Page excerpt:
⟨

Do Architectures built using tf.keras.Models.Sequential run more slowly and accurately than those using Tensorflow's Functional API

Question

I just compared 2 (I thought) equivalent VGG-ish architectures. One was constructed using tf.keras.Models.Sequential, the other used Tensorflow’s functional API. Each was attempting to solve the cats_vs_dogs dataset.

After 10 training epochs, the Sequential model had these runtimes and accuracies:

Epoch 10/10
703/703 [==============] - 16s 23ms/step - accuracy: 0.9271 - val_accuracy: 0.8488

But the Functional API output had these runtimes and accuracies:

Epoch 10/10
703/703 [==============] - 15s 22ms/step - accuracy: 0.8483 - val_accuracy: 0.8072

The differences in training times and accuracy struck me as severe. The training time differences were less severe, but consistent. Now I’m wondering if my nets are truly equivalent, or if there’s some difference between Sequential and the Functional API that accounts for this.

⟩

Data rows:
⟨

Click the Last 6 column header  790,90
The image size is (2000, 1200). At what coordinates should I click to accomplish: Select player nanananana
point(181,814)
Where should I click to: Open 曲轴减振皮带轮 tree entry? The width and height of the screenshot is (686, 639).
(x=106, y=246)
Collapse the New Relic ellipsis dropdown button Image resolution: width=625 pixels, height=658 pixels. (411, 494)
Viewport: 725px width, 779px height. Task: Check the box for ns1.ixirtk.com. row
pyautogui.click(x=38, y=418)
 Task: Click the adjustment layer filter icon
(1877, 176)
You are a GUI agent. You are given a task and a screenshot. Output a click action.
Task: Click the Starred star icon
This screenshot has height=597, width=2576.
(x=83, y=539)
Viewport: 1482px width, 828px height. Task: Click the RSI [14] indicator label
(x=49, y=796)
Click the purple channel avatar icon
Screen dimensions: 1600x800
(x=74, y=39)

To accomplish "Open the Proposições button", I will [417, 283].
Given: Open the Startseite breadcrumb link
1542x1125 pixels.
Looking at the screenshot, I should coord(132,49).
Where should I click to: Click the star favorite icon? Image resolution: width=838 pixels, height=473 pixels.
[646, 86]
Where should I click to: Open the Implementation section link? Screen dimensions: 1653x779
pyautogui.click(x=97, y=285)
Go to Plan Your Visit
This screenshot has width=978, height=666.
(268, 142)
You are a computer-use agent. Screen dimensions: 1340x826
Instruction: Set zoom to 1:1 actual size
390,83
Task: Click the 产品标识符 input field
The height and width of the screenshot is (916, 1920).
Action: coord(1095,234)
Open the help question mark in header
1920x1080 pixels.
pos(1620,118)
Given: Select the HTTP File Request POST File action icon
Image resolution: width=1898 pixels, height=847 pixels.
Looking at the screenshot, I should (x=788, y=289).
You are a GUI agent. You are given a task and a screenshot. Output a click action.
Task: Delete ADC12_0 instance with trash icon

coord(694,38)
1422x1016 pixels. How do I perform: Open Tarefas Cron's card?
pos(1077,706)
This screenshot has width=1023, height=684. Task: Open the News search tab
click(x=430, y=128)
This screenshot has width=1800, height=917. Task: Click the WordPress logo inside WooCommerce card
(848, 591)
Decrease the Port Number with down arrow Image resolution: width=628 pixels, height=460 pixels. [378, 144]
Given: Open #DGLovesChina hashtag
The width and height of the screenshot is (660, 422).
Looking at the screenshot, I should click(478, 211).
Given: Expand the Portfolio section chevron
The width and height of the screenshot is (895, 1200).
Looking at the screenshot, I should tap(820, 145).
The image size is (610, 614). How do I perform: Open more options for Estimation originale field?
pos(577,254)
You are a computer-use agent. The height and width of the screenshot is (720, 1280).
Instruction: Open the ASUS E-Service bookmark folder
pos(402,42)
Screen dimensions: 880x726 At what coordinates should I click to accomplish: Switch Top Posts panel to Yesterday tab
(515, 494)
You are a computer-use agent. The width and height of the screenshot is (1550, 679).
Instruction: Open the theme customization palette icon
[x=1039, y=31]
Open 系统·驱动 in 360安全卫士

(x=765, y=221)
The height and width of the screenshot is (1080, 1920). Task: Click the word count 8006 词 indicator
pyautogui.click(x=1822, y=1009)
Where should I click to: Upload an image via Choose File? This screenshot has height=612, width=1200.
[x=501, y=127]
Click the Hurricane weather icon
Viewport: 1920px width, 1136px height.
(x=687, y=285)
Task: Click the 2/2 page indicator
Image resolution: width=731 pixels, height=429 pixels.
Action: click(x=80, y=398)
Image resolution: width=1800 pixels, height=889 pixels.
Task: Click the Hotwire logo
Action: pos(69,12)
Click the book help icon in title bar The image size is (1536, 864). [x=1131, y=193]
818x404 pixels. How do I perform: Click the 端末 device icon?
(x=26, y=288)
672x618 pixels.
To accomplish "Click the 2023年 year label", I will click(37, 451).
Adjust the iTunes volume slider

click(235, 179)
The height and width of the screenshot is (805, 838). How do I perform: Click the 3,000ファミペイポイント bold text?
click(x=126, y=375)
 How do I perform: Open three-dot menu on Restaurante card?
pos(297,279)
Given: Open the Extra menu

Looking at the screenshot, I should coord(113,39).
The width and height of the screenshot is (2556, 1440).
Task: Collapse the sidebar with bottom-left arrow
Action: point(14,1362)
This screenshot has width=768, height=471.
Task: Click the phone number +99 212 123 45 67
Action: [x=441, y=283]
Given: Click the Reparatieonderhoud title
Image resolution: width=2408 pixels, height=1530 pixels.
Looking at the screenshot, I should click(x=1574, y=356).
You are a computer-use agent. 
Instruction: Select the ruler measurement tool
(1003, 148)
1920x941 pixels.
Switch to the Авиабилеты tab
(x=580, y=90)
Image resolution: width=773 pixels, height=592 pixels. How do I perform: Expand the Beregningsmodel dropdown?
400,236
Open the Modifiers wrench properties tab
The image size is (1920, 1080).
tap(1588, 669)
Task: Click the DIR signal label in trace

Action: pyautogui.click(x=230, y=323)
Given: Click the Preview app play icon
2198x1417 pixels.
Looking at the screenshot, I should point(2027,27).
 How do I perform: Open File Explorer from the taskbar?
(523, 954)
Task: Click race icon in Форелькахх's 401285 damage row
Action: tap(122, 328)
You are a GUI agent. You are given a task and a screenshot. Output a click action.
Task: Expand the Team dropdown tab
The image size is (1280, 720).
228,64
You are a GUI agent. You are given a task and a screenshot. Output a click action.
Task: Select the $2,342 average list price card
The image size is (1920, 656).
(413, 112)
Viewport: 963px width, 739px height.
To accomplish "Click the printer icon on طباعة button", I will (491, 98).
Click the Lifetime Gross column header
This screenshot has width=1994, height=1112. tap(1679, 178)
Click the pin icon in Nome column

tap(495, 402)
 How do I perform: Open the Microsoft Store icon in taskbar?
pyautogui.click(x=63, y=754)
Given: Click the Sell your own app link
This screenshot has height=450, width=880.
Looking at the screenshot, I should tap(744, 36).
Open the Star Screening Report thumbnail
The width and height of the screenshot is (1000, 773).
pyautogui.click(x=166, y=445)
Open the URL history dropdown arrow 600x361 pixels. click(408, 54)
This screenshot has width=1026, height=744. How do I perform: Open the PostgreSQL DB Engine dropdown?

⟩

In the forum post comparing the Sequential and Functional API models, what validation accuracy did the Sequential model reach after 10 epochs?

0.8488